■ **Dataset excerpts**:

::::::::::

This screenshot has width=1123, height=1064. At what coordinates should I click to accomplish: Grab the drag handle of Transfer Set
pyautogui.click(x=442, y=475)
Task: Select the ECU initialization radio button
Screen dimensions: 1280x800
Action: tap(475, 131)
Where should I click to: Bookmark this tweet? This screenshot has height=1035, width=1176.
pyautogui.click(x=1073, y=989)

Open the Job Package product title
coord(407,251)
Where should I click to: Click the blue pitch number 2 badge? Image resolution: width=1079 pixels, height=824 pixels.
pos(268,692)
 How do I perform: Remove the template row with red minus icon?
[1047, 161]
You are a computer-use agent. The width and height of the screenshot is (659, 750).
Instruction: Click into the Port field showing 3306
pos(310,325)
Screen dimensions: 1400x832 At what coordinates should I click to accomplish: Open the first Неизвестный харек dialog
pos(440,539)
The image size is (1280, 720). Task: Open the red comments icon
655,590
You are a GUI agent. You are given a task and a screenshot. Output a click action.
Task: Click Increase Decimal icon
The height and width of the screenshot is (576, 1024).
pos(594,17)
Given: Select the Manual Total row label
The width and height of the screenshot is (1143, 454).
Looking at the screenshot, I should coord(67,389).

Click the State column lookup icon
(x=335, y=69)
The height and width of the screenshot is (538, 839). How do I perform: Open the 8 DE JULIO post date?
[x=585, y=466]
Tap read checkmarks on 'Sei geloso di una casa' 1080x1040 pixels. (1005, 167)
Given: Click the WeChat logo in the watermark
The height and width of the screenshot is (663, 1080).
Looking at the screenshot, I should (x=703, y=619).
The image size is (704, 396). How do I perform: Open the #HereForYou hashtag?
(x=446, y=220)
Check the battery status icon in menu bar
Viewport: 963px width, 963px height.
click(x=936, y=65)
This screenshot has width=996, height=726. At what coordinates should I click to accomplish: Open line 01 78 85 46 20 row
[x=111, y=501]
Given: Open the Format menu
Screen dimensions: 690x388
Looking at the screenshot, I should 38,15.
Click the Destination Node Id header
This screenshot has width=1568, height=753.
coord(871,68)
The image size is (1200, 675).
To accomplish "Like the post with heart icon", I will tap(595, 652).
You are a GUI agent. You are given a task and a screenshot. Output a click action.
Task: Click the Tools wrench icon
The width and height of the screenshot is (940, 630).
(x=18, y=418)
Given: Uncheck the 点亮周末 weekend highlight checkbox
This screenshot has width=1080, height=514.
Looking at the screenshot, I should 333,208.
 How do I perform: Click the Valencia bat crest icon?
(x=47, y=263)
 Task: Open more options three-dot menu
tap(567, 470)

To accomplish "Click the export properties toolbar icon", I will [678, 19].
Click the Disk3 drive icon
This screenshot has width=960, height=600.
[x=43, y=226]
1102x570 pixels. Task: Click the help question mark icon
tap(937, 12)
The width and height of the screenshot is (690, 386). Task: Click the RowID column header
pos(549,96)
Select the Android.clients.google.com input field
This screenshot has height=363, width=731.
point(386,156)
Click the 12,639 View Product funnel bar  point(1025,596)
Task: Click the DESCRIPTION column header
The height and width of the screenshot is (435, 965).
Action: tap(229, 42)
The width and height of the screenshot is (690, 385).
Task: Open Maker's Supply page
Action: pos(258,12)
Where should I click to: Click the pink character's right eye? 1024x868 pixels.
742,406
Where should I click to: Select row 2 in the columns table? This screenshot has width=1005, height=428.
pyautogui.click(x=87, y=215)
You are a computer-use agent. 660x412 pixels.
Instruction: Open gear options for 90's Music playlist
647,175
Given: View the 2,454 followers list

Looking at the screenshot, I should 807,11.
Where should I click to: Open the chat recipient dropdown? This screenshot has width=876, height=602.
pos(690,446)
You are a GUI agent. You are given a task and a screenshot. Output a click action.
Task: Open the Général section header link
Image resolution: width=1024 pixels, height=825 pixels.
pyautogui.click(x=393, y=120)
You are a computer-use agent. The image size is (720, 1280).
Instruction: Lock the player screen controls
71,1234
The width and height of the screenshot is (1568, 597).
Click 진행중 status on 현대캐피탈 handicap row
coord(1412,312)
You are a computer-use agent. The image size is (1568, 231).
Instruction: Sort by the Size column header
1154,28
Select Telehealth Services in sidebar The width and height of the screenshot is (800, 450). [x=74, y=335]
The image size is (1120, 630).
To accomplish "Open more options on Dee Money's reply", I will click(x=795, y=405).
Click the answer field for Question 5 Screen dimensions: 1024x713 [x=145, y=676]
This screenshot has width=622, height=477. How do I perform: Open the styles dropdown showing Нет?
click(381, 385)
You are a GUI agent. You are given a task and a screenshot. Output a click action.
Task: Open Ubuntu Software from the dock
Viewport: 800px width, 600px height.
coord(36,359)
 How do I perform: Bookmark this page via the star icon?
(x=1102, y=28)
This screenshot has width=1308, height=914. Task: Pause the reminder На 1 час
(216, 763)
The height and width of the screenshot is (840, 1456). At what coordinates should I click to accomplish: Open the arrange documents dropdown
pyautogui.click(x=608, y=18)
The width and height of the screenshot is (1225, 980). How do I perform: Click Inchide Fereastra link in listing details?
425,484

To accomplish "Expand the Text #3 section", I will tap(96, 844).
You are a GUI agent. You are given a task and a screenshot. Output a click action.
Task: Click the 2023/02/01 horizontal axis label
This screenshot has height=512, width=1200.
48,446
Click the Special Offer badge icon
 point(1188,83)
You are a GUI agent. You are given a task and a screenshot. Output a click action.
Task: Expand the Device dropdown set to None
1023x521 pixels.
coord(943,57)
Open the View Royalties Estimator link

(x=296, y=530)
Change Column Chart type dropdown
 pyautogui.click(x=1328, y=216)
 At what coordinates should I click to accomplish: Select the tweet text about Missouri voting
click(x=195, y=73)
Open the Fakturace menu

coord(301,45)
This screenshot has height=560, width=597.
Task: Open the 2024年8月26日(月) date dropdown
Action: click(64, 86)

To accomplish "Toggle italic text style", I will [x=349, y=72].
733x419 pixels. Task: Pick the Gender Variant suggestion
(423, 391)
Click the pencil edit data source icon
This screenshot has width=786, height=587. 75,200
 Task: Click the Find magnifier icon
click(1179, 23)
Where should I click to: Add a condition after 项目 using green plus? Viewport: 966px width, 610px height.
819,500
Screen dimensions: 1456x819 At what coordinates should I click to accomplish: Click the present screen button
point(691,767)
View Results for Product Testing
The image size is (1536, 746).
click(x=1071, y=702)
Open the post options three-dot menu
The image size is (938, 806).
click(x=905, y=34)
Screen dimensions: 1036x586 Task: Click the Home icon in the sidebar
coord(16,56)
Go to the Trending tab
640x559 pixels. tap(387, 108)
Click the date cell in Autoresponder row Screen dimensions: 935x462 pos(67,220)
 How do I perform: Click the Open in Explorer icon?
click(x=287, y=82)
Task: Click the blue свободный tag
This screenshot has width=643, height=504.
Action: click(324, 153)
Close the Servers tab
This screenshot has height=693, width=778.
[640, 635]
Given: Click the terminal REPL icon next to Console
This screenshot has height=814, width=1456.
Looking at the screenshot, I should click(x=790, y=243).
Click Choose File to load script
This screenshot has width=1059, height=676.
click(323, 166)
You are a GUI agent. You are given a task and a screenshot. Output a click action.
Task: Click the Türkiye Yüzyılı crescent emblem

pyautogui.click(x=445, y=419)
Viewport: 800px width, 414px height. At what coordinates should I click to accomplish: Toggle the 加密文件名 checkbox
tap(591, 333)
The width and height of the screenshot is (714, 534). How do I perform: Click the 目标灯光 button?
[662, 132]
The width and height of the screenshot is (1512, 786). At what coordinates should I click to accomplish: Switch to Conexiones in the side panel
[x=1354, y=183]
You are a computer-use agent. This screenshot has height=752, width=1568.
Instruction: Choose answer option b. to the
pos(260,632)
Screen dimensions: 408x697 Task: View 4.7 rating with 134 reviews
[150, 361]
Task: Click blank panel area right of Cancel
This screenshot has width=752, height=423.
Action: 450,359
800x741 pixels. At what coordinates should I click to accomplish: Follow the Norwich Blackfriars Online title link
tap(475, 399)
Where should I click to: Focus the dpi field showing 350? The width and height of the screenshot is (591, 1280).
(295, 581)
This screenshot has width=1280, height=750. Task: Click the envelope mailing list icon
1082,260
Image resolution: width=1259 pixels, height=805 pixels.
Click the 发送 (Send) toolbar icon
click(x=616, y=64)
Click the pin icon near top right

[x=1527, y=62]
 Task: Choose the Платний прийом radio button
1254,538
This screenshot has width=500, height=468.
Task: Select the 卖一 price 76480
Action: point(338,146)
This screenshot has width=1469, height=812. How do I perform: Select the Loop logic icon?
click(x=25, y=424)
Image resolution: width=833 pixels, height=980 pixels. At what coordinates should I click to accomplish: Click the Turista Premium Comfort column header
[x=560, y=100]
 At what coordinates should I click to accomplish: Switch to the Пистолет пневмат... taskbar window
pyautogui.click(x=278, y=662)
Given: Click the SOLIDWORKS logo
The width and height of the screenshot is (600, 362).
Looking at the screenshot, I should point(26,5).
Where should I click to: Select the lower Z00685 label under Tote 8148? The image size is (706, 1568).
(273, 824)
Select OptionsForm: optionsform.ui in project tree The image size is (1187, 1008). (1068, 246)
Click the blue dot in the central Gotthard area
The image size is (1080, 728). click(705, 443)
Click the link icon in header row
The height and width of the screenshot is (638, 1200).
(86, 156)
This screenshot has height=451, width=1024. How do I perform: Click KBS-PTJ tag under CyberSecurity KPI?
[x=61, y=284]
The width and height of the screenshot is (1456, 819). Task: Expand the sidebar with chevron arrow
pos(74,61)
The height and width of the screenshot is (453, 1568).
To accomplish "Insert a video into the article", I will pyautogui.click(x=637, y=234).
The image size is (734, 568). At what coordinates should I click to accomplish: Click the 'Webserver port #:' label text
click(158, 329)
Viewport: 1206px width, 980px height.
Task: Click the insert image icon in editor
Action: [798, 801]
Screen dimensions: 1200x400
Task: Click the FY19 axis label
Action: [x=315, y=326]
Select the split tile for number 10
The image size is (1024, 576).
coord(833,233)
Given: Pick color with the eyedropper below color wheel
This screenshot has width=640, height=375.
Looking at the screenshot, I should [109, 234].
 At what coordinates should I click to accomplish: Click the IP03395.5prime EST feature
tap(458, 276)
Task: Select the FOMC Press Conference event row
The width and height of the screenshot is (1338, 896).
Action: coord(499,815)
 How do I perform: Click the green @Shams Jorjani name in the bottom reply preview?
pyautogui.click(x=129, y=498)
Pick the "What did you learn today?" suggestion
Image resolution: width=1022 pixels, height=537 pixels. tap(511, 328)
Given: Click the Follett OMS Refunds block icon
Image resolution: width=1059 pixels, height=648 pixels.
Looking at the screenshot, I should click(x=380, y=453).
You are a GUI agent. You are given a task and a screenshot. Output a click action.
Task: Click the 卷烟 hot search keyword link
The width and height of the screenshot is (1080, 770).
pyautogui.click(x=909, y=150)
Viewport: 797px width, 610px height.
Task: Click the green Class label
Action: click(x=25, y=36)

::::::::::

■ **Work request**: In the data, how many lines include the string "will"? Reply with only that number.

■ **Output for this exercise**: 6